======== DATA SUPPLIED

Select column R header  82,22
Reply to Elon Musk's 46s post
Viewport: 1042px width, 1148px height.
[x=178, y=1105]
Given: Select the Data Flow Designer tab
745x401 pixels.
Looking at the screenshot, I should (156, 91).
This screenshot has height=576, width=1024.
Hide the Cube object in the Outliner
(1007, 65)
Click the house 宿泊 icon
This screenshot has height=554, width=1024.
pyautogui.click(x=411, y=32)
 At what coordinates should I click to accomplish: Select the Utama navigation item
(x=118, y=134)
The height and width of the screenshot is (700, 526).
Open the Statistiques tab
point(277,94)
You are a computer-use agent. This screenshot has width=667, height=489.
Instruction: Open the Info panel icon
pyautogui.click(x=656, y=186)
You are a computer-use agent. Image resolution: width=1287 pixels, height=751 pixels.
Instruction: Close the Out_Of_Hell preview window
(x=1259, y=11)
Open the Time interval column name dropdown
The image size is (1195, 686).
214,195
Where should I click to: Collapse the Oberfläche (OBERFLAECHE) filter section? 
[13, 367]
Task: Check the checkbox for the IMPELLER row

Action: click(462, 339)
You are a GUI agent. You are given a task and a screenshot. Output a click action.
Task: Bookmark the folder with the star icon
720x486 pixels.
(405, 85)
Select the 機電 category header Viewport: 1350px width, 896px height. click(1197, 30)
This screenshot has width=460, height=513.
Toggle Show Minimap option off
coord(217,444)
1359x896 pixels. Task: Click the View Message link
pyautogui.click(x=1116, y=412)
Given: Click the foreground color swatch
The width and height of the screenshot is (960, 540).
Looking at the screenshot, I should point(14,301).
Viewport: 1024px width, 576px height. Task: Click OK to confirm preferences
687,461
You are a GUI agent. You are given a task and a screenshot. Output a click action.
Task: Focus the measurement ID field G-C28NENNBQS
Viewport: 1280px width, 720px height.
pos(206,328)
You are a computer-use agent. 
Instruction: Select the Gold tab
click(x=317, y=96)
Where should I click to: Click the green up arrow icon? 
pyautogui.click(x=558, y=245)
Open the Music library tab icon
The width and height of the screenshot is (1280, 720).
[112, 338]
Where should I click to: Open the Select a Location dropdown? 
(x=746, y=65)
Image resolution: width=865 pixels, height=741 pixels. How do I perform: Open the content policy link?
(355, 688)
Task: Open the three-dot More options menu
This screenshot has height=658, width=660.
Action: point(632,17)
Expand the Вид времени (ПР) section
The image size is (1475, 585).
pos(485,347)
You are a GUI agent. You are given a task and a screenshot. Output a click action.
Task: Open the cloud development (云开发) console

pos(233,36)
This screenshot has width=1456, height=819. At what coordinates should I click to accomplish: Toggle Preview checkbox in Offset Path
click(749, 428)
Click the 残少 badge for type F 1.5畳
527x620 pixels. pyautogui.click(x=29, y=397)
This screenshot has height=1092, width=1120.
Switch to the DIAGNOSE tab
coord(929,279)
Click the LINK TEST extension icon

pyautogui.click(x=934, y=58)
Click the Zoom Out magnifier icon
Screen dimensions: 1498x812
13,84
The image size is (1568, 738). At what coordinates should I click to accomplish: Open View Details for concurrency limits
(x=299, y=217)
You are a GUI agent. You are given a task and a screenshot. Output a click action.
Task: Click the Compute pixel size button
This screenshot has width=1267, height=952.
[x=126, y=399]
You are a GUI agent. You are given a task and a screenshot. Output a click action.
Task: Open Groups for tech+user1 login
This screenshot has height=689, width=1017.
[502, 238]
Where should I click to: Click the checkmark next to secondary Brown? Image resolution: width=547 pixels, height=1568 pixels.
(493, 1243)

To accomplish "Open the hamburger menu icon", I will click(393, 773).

================

Go through the records above and copy every line with the word "computer".

You are a computer-use agent. This screenshot has width=667, height=489.
You are a computer-use agent. Image resolution: width=1287 pixels, height=751 pixels.
You are a computer-use agent. 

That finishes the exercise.